Prévenir les risques auditifs : une approche globale

B. Pouyatos, P. Campo La Revue du Praticien, Médecine Générale, 2020, vol.34, n°1037, pp. 312-313. Références

Le nombre de personnes souffrant de déficit auditif en Europe est en constante augmentation.
Le bruit au travail est responsable de 600 maladies professionnelles déclarées chaque année mais leur nombre est probablement sous-estimé en raison selon les auteurs, de la complexité des démarches à effectuer et du caractère trop restrictif des critères requis.
L’atteinte auditive provoquée par les bruits dépassant 85 dB (A) de manière régulière est une hypoacousie de perception par lésion cochléaire irréversible, accompagnée ou non d’acouphènes.
Le risque est important pour l’enfant à naître à partir du 6e mois de grossesse des femmes exposées au bruit (l’environnement liquidien pouvant amplifier les basses fréquences, les plus traumatisantes pour l’oreille en développement).
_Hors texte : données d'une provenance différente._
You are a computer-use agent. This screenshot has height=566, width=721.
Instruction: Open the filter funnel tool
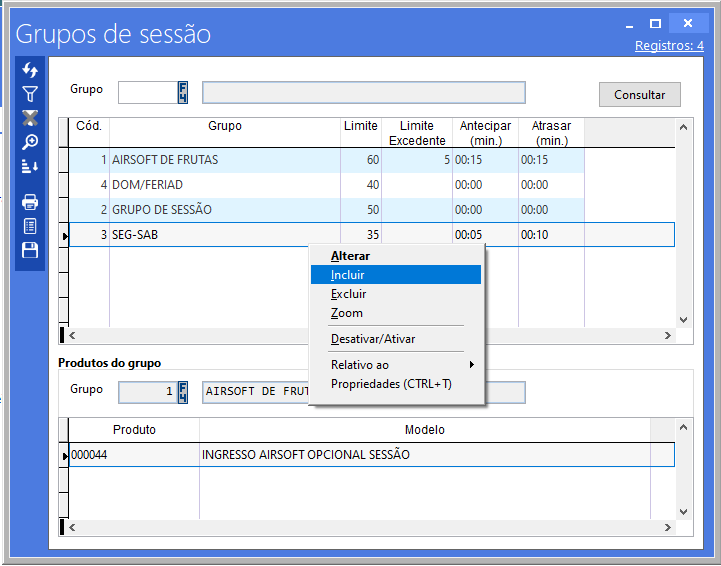tap(30, 94)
L’oreille fatiguée a besoin de repos. Les pauses dans des zones calmes et le repos à domicile sont des phases de récupération nécessaires. Si ces moments calmes sont remplacés par des activités de loisir bruyants, le déficit auditif discret et réversible peut devenir définitif.

Il n’y pas pas que le bruit qui soit toxique pour l’oreille. Des expositions chroniques aux solvants et aux métaux lourds, à des doses proches des limites réglementaires entraînent des pertes auditives progressives. Certains gaz asphyxiants, monoxyde de carbone ou cyanure d’hydrogène se révèlent toxiques pour la cochlée lorsqu’ils sont associés au bruit. Mais actuellement aucune recommandation n’existe pour les substances chimiques.
Il faut encore ajouter certains médicaments : diurétiques, antibiotiques, quinine, anticancéreux à base de platine, salicylates qui augment la vulnérabilité vis-à-vis de la cochlée. Il en est ainsi du cisplatine largement utilisé, qui peut demeurer plusieurs années dans les liquides de l’oreille interne et fragiliser la cochlée. Le retour au poste de travail ne devrait se faire sans renfort de la protection auditive lors d’exposition au bruit. Encore faudrait-il que le médecin du travail soit informé de ce traitement. Une coopération médecin du travail/généraliste mériterait d’être plus souvent encouragée.